SET PROBLEM: Give back the stretch of the FLIP-73 discussion from "It might be" through "FLIP-74 as such.", switching "asynchronous" to "non-blocking".

begin SOURCE EXTRACT

Re: [DISCUSS] FLIP-73: Introducing Executors for job submission

Thomas Weise Fri, 04 Oct 2019 09:18:17 -0700

It might be useful to mention on FLIP-73 that the intention for
Executor.execute is to be an asynchronous API once it becomes public and
also refer to FLIP-74 as such.



On Fri, Oct 4, 2019 at 2:52 AM Aljoscha Krettek <aljos...@apache.org> wrote:

> Hi Tison,
>
> I agree, for now the async Executor.execute() is an internal detail but
> during your work for FLIP-74 it will probably also reach the public API.
>
> Best,
> Aljoscha
>
> > On 4. Oct 2019, at 11:39, Zili Chen <wander4...@gmail.com> wrote:
> >
> > Hi Aljoscha,
> >
> > After clearly narrow the scope of this FLIP it looks good to me the
> > interface
> > Executor and its discovery so that I'm glad to see the vote thread.
> >
> > As you said, we should still discuss on implementation details but I
> don't
> > think
> > it should be a blocker of the vote thread because a vote means we
> generally
> > agree on the motivation and overall design.
> >
> > As for Executor.execute() to be async, it is much better than we keep the
> > difference between sync/async in this level. But I'd like to note that it
> > only
> > works internally for now because user-facing interface is still
> env.execute
> > which block and return a JobExecutionResult. I'm afraid that there are
> > several
> > people depends on the result for doing post execution process, although
> it
> > doesn't
> > work on current per-job mode.
> >
> > Best,
> > tison.
> >
> >
> > Aljoscha Krettek <aljos...@apache.org> 于2019年10月4日周五 下午4:40写道：
> >
> >> Do you all think we could agree on the basic executor primitives and
> start
> >> voting on this FLIP? There are still some implementation details but I
> >> think we can discuss/tackle them when we get to them and the various
> people
> >> implementing this should be in close collaboration.
> >>
> >> Best,
> >> Aljoscha
> >>
> >>> On 4. Oct 2019, at 10:15, Aljoscha Krettek <aljos...@apache.org>
> wrote:
> >>>
> >>> Hi,
> >>>
> >>> I think the end goal is to have only one environment per API, but I
> >> think we won’t be able to achieve that in the short-term because of
> >> backwards compatibility. This is most notable with the context
> environment,
> >> preview environments etc.
> >>>
> >>> To keep this FLIP very slim we can make this only about the executors
> >> and executor discovery. Anything else like job submission semantics,
> >> detached mode, … can be tackled after this. If we don’t focus I’m afraid
> >> this will drag on for quite a while.
> >>>
> >>> One thing I would like to propose to make this easier is to change
> >> Executor.execute() to return a CompletableFuture and to completely
> remove
> >> the “detached” logic from ClusterClient. That way, the new components
> make
> >> no distinction between “detached” and “attached” but we can still do it
> in
> >> the CLI (via the ContextEnvironment) to support the existing “detached”

end SOURCE EXTRACT
begin SUPPLIED DATA

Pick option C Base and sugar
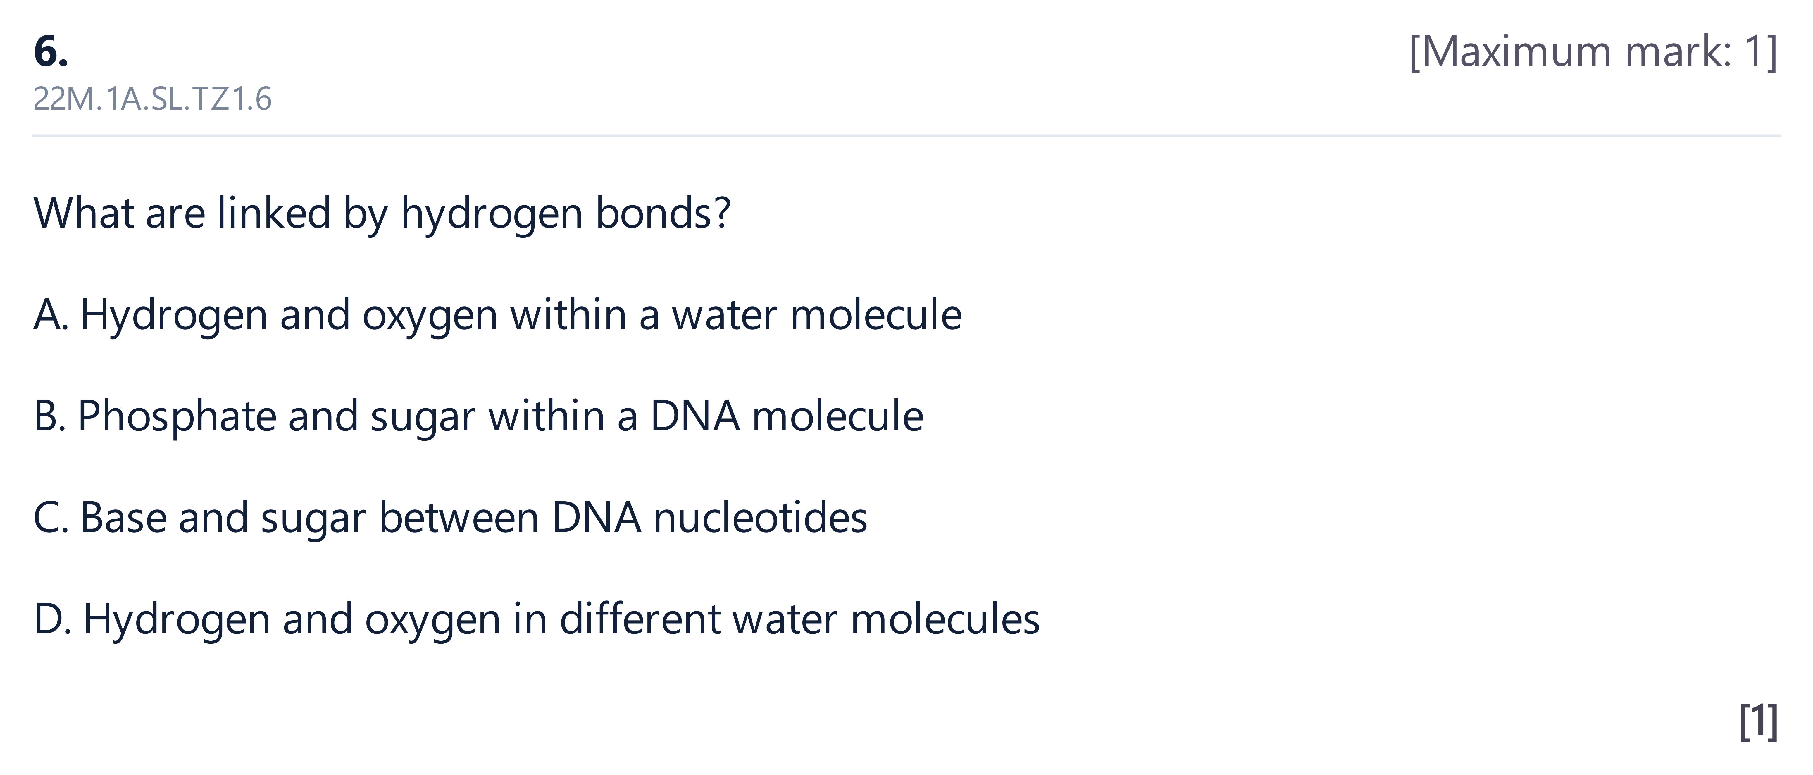 coord(450,517)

end SUPPLIED DATA

RESULT OF THIS EXERCISE:
It might be useful to mention on FLIP-73 that the intention for
Executor.execute is to be an non-blocking API once it becomes public and
also refer to FLIP-74 as such.